**TEXT SHOWN**
Mental Health Awareness Month, observed every May, is a time to raise awareness about mental health, break the stigma and support people with mental illness.
Each condition has its own unique symptoms, but common signs of mental illness include the following:
- Feeling sad, irritable or angry for an extended time
- Feeling excessively paranoid, worried or anxious
- Experiencing extreme mood swings
- Avoiding friends and social activities
- Changing eating habits due to increased hunger or lack of appetite
- Having trouble sleeping or making dramatic sleeping pattern changes
One or two of these symptoms alone can’t predict a mental illness, but they may indicate a need for further evaluation.
Taking Care of Yourself
One way to improve your mental health is through self-care. Self-care looks different for every person since it involves doing things that you enjoy or need.
Here are some ideas for how to practice self-care:
- Live healthy by eating well, getting enough sleep and exercising regularly.
- Connect regularly with friends and family who encourage and support you.
- Pamper yourself by watching your favorite TV show, taking a bath, applying a face mask, getting a massage or reading a book.
- Find ways to relax, including meditating, practicing yoga, going on a nature walk or baking.
The goal is to try to do something you enjoy every day. If you have concerns about a loved one’s or your mental health, contact a doctor or mental health professional.
Skin Cancer and You
One in 5 Americans will be diagnosed with skin cancer in their lifetime. That makes skin cancer the most common cancer in the United States. Fortunately, skin cancer is highly preventable by avoiding excessive sun exposure.
May is Skin Cancer Awareness Month, but sun protection is important year-round. Here are a few tips to protect yourself outdoors:
- Stay in the shade under an umbrella, tree or other shelter. Avoid the sun between 10 a.m. and 4 p.m., when the rays are the strongest.

**EXERCISE**
Write the next part of the health awareness text, picking up right after its last sentence. The lines under this heading are not needed for any task.

Collected data:
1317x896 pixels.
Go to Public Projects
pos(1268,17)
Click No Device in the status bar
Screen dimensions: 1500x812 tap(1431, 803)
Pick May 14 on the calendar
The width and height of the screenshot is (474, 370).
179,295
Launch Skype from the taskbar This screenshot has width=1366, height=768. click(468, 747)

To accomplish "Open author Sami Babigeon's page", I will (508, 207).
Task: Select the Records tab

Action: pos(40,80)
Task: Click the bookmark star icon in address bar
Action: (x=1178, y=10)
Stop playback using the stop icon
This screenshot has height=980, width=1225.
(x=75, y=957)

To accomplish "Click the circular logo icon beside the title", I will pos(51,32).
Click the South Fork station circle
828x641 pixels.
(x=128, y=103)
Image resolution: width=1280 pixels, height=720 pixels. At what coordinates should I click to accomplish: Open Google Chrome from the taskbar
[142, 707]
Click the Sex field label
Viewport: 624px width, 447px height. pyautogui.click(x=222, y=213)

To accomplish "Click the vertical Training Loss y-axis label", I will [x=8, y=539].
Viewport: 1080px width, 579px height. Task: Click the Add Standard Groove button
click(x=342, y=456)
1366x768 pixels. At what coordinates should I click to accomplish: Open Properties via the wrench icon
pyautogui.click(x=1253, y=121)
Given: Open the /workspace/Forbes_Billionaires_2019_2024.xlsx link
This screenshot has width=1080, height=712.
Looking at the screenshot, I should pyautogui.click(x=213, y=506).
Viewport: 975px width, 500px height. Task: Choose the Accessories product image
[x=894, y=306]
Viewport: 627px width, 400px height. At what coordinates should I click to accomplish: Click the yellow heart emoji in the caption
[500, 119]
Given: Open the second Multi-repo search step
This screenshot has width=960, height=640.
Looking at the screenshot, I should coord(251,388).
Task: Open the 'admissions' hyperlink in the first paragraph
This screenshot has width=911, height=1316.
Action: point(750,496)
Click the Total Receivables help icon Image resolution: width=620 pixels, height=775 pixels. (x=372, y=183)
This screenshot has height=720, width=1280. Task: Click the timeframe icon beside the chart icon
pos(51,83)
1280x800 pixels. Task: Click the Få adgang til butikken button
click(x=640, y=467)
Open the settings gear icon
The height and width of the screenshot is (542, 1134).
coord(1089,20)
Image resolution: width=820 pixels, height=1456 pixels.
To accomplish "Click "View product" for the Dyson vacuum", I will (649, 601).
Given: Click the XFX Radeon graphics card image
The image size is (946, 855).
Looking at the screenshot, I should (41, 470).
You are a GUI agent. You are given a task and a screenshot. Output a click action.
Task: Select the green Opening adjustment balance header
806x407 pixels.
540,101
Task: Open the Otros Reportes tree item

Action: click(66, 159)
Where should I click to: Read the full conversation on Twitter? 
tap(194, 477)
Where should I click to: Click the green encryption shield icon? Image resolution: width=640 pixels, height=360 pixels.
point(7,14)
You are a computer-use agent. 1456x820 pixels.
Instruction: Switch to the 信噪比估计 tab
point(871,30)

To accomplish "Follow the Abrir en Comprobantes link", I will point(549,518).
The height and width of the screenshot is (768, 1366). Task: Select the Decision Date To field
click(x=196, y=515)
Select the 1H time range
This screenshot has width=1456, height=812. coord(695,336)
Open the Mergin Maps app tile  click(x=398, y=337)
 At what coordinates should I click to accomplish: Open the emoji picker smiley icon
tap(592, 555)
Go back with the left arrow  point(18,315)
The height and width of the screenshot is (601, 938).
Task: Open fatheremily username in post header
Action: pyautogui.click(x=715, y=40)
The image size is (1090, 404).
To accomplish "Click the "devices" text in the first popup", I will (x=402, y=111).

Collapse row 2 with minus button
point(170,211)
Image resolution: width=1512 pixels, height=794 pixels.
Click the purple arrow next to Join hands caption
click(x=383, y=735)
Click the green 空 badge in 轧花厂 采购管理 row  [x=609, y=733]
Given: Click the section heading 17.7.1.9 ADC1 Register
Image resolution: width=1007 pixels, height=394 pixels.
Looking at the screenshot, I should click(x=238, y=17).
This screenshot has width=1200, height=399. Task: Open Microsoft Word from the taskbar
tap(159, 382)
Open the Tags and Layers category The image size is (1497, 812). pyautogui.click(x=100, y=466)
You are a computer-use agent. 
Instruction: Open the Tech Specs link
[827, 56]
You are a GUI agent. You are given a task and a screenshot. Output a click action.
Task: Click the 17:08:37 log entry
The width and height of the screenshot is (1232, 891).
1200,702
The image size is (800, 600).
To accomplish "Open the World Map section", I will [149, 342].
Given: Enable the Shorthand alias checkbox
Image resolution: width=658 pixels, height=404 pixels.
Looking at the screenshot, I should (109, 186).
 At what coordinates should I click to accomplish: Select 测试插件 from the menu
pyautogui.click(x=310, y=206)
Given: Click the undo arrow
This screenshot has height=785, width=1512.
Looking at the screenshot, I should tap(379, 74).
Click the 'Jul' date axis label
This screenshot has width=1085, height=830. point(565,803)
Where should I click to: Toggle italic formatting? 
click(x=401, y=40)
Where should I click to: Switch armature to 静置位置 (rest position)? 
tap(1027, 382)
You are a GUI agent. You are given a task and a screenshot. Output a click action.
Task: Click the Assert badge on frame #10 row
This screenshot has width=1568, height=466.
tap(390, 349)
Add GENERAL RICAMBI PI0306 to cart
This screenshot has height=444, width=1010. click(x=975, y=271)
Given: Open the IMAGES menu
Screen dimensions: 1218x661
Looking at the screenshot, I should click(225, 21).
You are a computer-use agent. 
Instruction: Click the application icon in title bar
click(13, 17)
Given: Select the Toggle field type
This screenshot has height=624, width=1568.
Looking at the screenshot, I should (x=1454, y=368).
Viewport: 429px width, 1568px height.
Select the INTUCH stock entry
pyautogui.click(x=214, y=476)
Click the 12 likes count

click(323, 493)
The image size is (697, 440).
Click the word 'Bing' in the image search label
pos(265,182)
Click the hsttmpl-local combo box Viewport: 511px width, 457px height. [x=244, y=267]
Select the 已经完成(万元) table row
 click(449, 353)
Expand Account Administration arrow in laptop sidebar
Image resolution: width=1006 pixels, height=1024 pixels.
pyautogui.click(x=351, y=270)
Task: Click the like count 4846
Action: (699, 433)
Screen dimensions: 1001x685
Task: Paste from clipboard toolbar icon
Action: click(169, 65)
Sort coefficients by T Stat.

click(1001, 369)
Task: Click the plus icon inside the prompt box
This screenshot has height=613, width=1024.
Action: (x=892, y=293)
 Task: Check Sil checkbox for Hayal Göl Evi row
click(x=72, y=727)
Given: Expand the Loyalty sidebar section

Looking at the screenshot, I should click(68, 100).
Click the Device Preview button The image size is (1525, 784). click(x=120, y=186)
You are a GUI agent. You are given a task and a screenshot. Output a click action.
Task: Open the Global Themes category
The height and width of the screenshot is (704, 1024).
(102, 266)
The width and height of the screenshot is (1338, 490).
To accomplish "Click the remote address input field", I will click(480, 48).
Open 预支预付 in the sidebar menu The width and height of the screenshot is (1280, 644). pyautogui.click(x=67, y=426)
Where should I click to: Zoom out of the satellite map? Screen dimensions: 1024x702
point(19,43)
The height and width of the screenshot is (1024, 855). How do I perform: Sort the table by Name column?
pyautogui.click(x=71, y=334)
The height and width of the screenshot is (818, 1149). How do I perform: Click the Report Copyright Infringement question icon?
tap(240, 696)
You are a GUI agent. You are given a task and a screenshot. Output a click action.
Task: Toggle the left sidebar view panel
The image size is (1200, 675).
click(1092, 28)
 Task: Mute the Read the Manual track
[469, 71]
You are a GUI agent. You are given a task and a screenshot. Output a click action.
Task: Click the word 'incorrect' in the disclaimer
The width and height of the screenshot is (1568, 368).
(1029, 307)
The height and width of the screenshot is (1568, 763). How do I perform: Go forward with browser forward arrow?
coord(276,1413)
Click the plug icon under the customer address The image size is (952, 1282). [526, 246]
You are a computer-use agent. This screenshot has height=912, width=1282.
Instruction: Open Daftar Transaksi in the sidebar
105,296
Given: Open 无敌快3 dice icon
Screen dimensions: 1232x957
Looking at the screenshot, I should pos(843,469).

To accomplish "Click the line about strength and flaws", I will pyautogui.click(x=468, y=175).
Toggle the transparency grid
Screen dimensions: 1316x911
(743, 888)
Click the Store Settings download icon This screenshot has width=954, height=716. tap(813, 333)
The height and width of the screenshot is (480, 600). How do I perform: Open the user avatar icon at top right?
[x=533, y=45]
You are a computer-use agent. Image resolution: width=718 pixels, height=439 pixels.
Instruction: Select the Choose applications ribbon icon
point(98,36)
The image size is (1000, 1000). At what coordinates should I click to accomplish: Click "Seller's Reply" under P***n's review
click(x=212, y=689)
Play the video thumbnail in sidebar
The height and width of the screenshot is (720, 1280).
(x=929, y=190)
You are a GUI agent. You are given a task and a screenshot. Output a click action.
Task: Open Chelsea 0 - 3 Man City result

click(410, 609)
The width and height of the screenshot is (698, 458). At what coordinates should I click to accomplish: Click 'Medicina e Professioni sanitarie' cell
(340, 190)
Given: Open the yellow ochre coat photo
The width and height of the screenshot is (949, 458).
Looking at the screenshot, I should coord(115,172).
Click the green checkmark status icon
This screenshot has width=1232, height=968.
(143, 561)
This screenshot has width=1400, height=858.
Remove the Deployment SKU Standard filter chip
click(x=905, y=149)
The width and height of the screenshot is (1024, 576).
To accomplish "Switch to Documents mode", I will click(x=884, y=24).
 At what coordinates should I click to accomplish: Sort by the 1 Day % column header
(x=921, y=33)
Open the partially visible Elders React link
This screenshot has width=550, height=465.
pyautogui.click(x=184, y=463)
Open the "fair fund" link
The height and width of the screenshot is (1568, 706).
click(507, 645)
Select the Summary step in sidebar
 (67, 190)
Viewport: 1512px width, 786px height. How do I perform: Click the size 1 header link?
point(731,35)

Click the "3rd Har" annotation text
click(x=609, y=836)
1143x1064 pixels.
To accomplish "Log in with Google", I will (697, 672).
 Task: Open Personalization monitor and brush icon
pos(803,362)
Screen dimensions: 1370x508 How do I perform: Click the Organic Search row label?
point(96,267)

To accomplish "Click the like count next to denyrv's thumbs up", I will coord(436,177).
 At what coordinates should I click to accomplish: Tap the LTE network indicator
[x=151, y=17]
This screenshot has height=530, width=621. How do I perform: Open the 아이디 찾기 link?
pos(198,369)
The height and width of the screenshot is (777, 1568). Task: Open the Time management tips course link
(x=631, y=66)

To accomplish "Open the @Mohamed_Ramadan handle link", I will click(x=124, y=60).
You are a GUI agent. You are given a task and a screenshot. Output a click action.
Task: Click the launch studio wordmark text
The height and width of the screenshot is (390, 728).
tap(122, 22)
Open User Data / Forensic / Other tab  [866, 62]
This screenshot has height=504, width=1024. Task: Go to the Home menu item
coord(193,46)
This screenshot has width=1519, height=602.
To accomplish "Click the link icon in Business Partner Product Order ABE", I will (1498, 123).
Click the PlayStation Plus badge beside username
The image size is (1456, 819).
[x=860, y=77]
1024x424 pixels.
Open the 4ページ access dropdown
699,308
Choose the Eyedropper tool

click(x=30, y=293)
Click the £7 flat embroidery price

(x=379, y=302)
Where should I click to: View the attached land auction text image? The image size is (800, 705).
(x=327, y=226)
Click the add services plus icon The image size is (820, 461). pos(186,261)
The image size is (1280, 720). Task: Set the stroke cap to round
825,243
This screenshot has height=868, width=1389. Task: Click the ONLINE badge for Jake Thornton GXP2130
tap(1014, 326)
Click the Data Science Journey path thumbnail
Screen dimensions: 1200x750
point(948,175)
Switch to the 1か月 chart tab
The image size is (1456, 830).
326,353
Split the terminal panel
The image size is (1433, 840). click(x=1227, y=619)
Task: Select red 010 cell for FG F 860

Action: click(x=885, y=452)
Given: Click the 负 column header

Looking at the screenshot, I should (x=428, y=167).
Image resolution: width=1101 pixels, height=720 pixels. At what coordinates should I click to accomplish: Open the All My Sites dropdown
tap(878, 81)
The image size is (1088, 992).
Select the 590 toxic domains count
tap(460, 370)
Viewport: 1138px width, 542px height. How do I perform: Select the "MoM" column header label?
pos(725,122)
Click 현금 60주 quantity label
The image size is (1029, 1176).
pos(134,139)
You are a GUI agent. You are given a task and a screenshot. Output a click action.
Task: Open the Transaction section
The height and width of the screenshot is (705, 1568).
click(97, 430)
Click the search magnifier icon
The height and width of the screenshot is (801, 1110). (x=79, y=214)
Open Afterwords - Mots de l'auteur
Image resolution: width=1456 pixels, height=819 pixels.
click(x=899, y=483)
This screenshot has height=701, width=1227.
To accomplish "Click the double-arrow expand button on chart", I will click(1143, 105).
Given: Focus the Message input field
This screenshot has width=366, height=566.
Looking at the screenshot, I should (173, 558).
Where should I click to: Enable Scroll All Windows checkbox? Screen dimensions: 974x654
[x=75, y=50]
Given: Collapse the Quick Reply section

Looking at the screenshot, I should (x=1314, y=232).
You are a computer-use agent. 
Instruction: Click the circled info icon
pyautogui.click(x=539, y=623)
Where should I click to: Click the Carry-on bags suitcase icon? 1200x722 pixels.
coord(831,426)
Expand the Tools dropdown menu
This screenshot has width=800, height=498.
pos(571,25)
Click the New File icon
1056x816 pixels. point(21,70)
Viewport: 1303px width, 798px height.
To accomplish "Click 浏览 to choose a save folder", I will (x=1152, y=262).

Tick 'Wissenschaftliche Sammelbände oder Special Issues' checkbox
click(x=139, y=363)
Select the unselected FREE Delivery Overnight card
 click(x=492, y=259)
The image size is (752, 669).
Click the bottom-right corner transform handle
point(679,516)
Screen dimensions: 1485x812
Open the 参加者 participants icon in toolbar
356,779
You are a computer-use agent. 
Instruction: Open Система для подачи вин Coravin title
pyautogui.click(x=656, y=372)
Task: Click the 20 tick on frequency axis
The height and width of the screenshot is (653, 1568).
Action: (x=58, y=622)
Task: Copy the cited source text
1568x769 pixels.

**EXPECTED ANSWER**
- Wear dark-colored clothes made of tightly woven fabrics and a hat that shields your face, neck and ears.
- Wear sunglasses to protect your eyes and the skin around your eyes.
- Use sunscreen that is at least SPF 30, applying it all over your body and lips. Reapply at least every two hours—and after swimming or sweating.
Routinely inspect your skin for any spots or changes in color or appearance. If you have any concerns, see your doctor.
Fast Food and Heart Health
Fast food is highly processed and contains unhealthy trans fats, especially when food items are fried in oil. Eating fried food may increase your risk for heart disease and stroke.
According to new research, people who ate the most fried food per week had a 28% higher risk of major cardiovascular events, compared with those who ate the least. Those people also had a 22% greater risk of heart disease—and a 37% elevated risk of heart failure.
Along with choosing baked or grilled items, consider the following heart-healthy alternatives to fried food:
- Skinless poultry and fish
- A variety of fruits and vegetables
- Low-fat dairy products
- Whole grains
Limit your daily intake of fast food, and talk to your doctor if you have questions.